• STATED TASK
Please report every line in the entries below that contains the word "Open". Treat uppercase and lowercase as different.

+---+

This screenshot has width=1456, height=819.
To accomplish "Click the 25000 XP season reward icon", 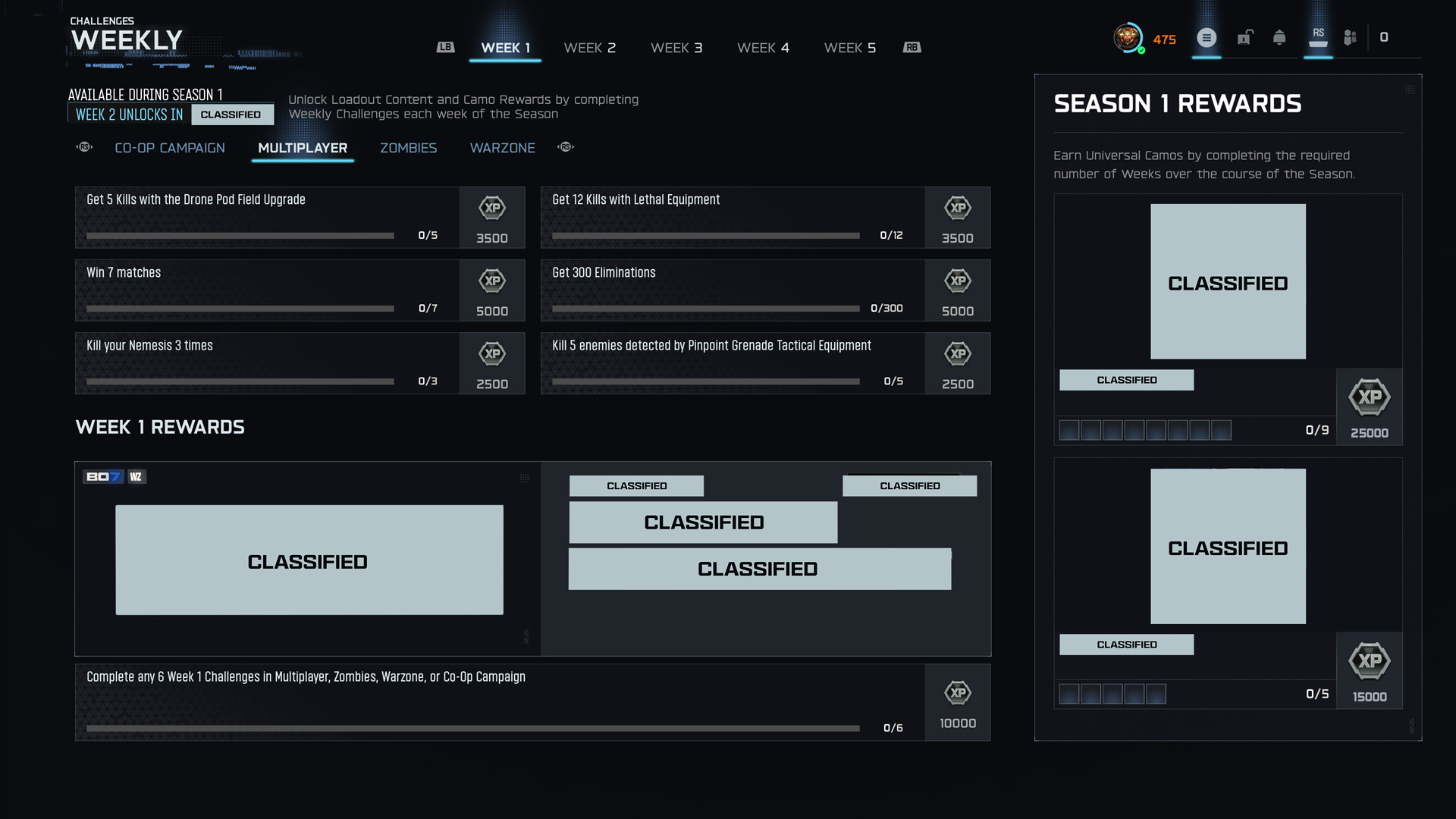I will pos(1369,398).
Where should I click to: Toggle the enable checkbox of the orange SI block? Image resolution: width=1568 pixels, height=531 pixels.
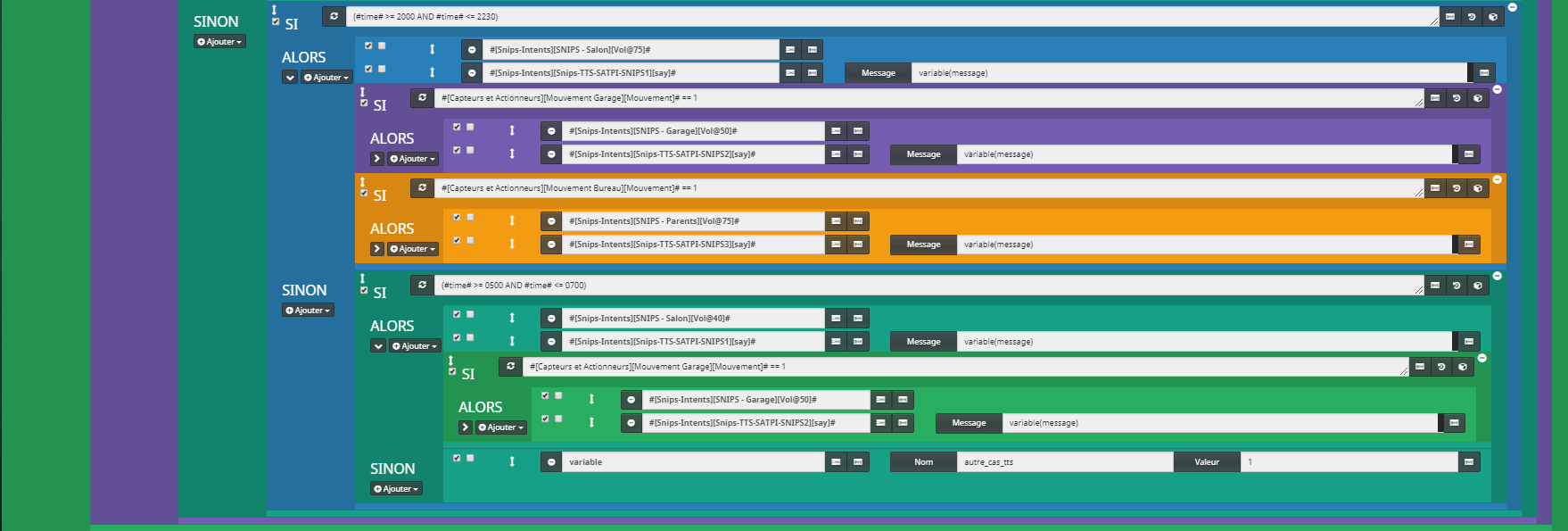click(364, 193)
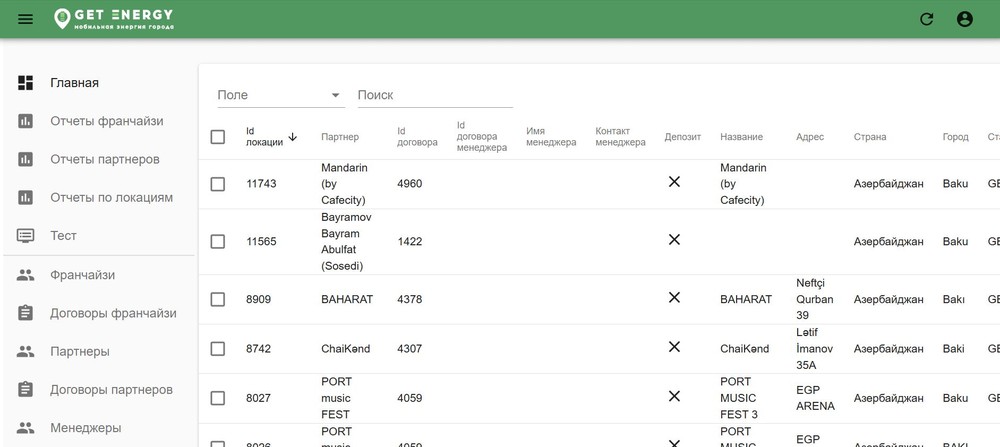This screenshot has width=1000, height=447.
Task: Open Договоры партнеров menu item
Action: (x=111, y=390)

+---+

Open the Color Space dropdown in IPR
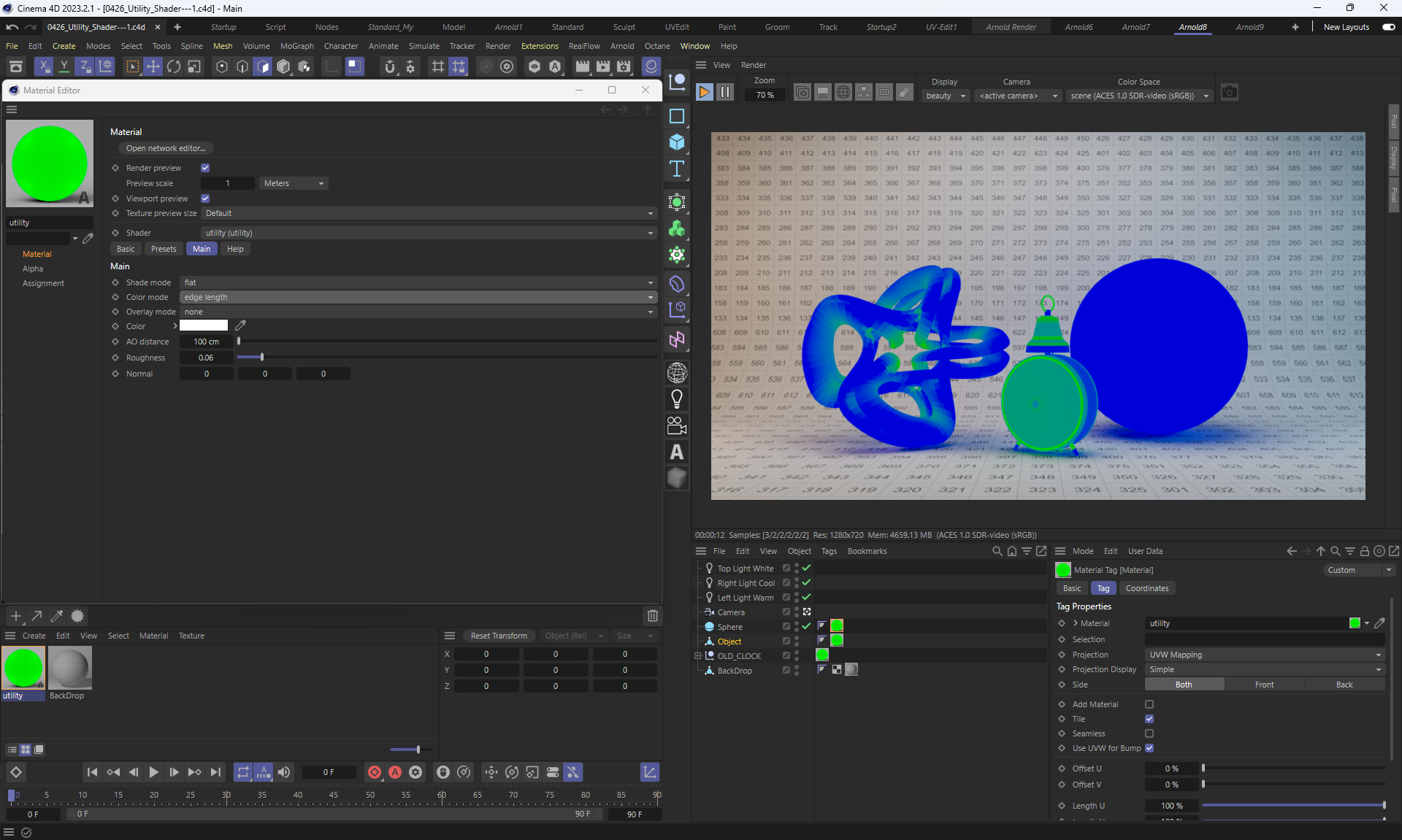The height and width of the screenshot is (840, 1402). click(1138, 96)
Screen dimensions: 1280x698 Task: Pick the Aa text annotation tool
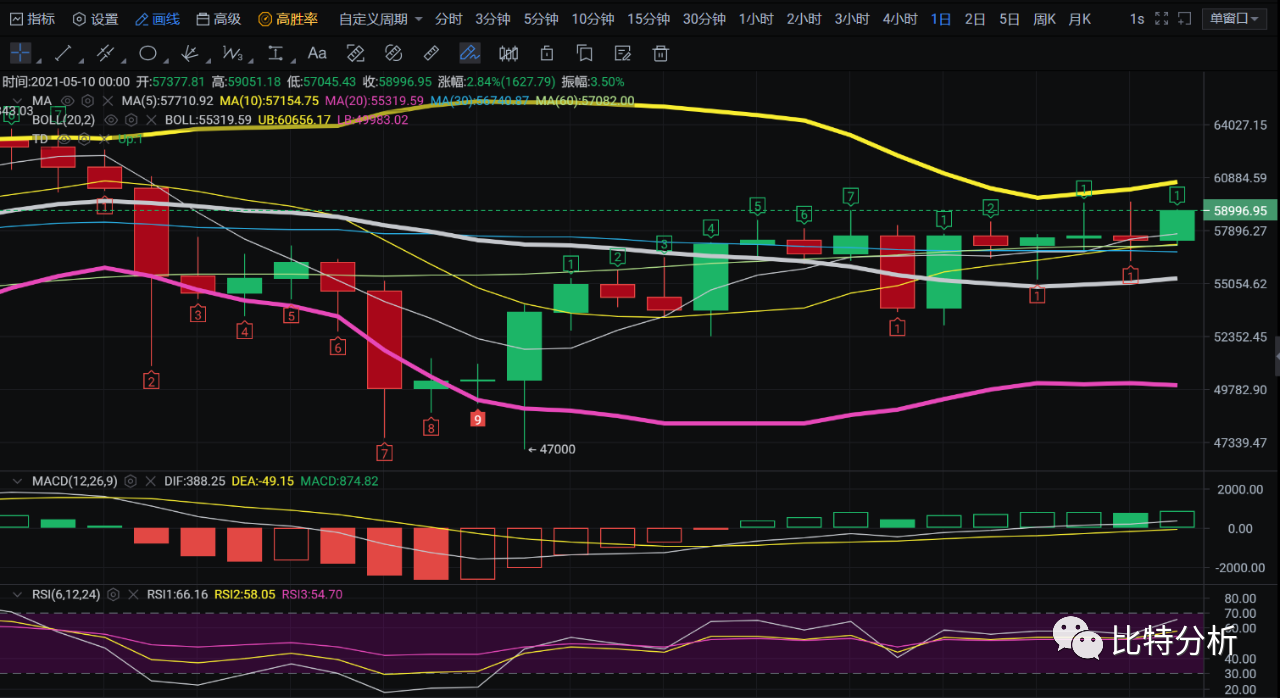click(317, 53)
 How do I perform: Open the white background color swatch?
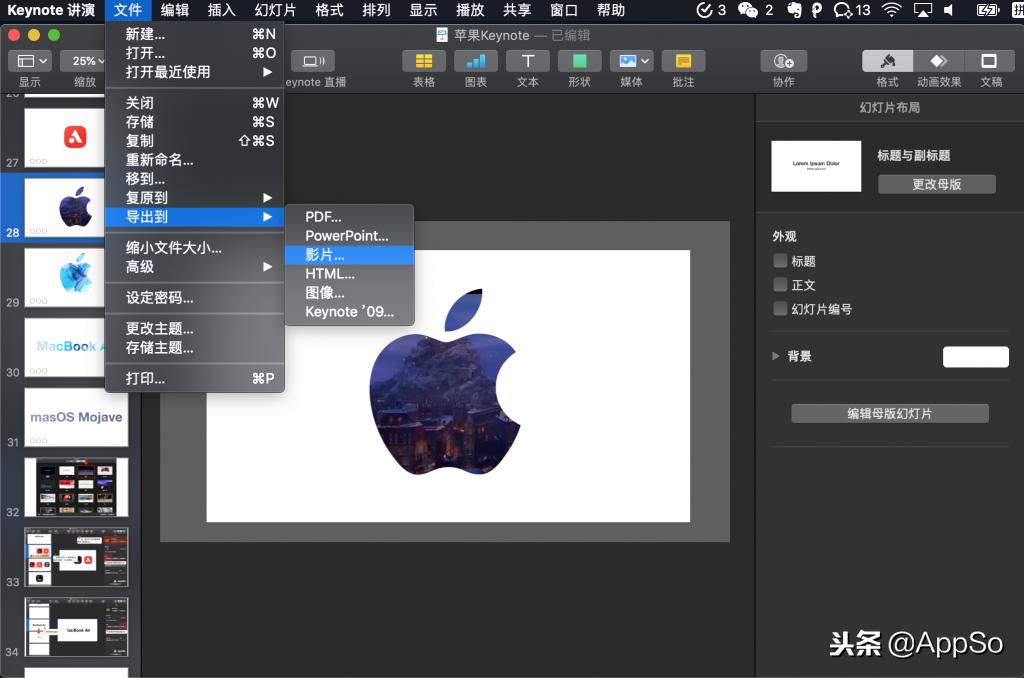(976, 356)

+---+

• RESPONSE FOR THIS EXERCISE
Task: Open Договоры партнеров menu item
Open the Color Space dropdown in IPR
 How do I perform: Open the white background color swatch?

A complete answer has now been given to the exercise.